- Document section

Researchers globally have agreed that there is strong correlation between recession and suicide as this could be backed up by historical data and figures. Economic recession was firstly pronounced in United State of America which later culminated into Great Depression in 1929 accounted for nothing less than 10,000 suicides.
A renowned Sociologist who worked on suicide, Emile Durkheim attributed suicide to all cases of death resulting directly or indirectly from a positive or negative act of the victim himself. He opines that as social integration decreases, people are more likely to commit suicide. With recent announcement of the Nigerian economy plunging into recession for the second time during the regime of President Muhammad Buhari, there is no gainsaying in the fact that social integration will further decline as people grapple for survival under harsh economic environment.
Nigerians may resort to taking several alternative measures to survive. This could pave way for increasing rate of substance abuse due to prevalence of depression which may later culminate into taking of one’s life. World Economic Forum WEF in its research asserts that a slowdown in the economy, job losses, business closures, increasing energy bills and general poor performance of national economic indicators affect people’s emotional health which is also associated to rise in suicide rate.

- Available data
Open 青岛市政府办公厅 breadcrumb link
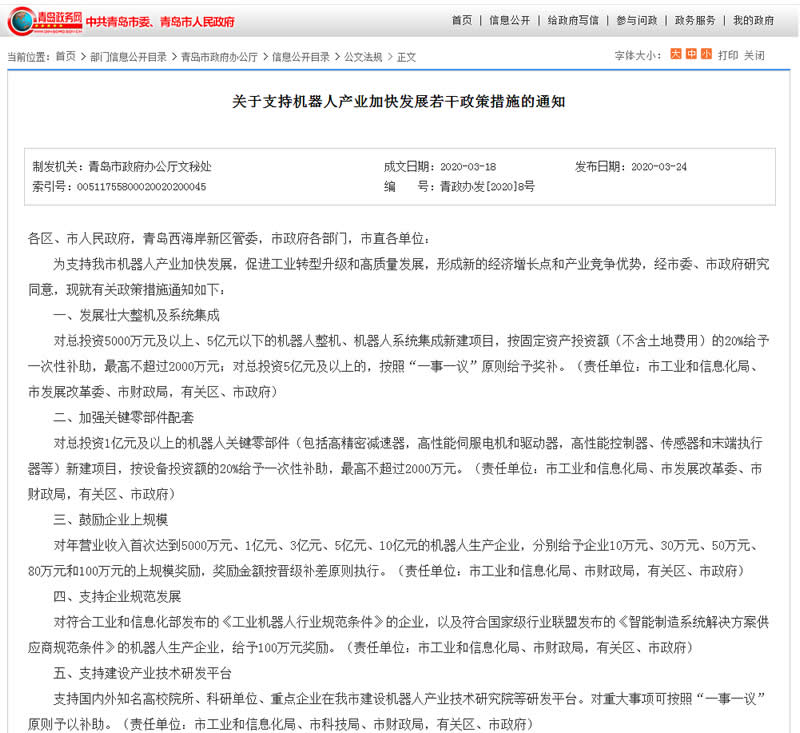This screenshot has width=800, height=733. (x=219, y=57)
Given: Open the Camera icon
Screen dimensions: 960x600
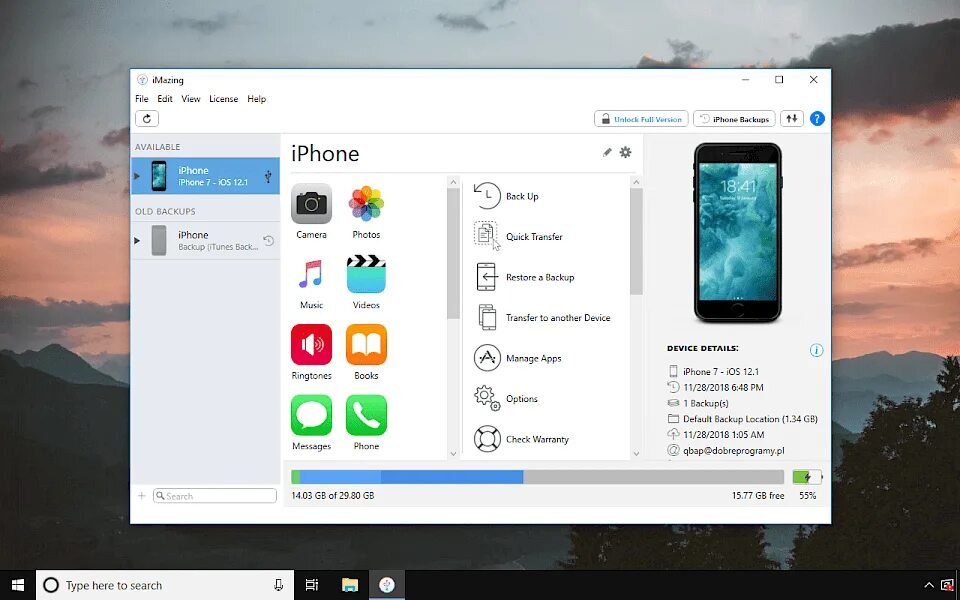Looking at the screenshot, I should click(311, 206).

- Work task
Continue the passage on recession and suicide in Nigeria from the point where it ends.

- Response below
It is already well known that suicide rates increase in times of economic strife and uncertainty. Research by WEF using Consumer Sentiment Index to measure people’s perceptions of their financial situation and the economy in general found out that there is strong correlation between the way people view their economic situation and the average suicide rate. The more negatively people view their prospects, the higher the likelihood of suicide. Statistically, a 10% increase in CSI reduces suicide rates by 1% as this shows that a more positive economic outlook can actually reduce suicide rates.
Our economy at a very basic level is primitive, not self-sustaining and all about consumption with few outlets for productivity. On top of this, we are battling with the wealth that shifted our attention from agriculture as a means of revenue generation. We inherited a framework of civil service from the colonial masters with bogus bureaucratic processes. An economy whose emoluments and salaries of civil servants constitute 90 percent of the local economies of most states. This implies that artisans, bricklayers, hairdressers, barbers and petty traders survive on salary paid to civil servants.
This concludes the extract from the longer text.